What is required >>
Work through the data below and copy out every line where "computer" is found.

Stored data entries
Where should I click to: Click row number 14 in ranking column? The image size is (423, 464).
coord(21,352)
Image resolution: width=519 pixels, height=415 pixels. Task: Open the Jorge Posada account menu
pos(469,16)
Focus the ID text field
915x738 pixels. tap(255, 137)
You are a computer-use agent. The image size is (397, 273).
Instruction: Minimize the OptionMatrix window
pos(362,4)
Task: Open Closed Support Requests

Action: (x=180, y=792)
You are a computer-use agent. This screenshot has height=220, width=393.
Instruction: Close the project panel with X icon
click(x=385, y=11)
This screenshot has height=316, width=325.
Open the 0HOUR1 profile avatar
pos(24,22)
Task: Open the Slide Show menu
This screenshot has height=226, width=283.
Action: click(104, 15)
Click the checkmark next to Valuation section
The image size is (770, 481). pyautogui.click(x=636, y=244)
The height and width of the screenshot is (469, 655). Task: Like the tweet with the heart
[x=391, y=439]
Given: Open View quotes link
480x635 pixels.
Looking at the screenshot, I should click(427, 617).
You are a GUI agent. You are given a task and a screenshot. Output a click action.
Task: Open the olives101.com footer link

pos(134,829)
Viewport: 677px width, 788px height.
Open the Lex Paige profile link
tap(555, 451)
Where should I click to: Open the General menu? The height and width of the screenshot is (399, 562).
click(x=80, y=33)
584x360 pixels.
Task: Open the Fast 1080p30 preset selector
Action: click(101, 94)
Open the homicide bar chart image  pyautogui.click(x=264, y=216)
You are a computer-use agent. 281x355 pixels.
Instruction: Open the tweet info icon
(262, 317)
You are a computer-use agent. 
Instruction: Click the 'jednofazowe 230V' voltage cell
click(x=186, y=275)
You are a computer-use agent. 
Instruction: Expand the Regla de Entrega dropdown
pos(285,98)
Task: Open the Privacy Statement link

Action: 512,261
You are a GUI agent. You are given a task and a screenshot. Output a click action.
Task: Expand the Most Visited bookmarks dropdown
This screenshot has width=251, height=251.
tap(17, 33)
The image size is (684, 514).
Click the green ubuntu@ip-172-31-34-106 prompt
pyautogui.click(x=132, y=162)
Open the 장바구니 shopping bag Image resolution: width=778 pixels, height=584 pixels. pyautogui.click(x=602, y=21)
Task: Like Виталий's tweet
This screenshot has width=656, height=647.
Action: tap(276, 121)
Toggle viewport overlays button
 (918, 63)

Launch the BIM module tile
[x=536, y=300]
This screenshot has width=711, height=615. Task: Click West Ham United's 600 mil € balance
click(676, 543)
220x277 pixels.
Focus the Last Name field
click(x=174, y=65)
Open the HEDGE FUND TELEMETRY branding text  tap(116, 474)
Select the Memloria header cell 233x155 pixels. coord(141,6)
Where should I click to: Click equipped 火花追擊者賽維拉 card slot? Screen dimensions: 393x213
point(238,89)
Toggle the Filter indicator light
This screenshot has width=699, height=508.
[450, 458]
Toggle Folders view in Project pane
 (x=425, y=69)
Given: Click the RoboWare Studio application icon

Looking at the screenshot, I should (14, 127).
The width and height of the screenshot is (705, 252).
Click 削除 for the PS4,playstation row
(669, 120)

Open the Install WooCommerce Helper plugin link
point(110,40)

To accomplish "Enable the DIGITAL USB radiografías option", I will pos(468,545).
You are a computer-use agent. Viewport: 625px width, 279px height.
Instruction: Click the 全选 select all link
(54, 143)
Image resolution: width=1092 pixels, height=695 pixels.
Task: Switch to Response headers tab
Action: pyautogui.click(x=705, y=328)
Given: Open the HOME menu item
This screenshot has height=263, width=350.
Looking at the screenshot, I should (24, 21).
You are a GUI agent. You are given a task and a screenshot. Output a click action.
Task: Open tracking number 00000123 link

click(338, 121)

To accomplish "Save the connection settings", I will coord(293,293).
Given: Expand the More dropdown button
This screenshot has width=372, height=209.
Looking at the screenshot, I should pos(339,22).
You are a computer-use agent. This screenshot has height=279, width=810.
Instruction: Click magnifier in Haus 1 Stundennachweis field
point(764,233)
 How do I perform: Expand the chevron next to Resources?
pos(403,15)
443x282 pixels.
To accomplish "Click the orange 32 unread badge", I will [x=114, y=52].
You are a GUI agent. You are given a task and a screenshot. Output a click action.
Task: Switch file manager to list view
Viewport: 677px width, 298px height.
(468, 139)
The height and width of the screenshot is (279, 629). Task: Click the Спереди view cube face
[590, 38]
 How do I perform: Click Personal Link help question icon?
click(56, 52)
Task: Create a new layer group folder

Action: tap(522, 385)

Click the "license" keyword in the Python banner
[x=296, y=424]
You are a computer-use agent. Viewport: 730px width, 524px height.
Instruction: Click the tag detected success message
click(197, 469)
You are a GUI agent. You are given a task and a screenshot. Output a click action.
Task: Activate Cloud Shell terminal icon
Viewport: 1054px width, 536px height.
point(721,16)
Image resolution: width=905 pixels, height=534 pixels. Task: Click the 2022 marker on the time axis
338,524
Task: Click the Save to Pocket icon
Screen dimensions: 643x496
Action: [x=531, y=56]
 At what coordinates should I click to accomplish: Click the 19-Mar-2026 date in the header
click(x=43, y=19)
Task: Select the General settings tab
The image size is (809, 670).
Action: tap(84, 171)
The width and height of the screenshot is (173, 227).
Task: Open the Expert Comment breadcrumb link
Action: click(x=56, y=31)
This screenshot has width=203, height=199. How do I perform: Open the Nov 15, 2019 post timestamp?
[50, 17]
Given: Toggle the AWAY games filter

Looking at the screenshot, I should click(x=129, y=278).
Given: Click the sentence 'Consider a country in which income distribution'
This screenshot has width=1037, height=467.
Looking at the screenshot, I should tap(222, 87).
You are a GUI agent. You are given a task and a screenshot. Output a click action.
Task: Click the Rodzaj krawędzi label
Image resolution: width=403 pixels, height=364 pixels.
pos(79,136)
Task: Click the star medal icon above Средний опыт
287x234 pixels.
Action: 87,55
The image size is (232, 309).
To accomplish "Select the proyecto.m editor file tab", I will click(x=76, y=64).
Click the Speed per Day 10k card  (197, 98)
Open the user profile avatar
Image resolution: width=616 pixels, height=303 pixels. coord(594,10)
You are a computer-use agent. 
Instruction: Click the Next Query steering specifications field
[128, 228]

Task result >>
You are a computer-use agent. The image size is (397, 273).
You are a computer-use agent. This screenshot has height=220, width=393.
You are a computer-use agent. 281x355 pixels.
You are a computer-use agent. 
You are a computer-use agent. 
You are a computer-use agent. Viewport: 625px width, 279px height.
You are a computer-use agent. This screenshot has height=279, width=810.
You are a computer-use agent. Viewport: 730px width, 524px height.
You are a computer-use agent. 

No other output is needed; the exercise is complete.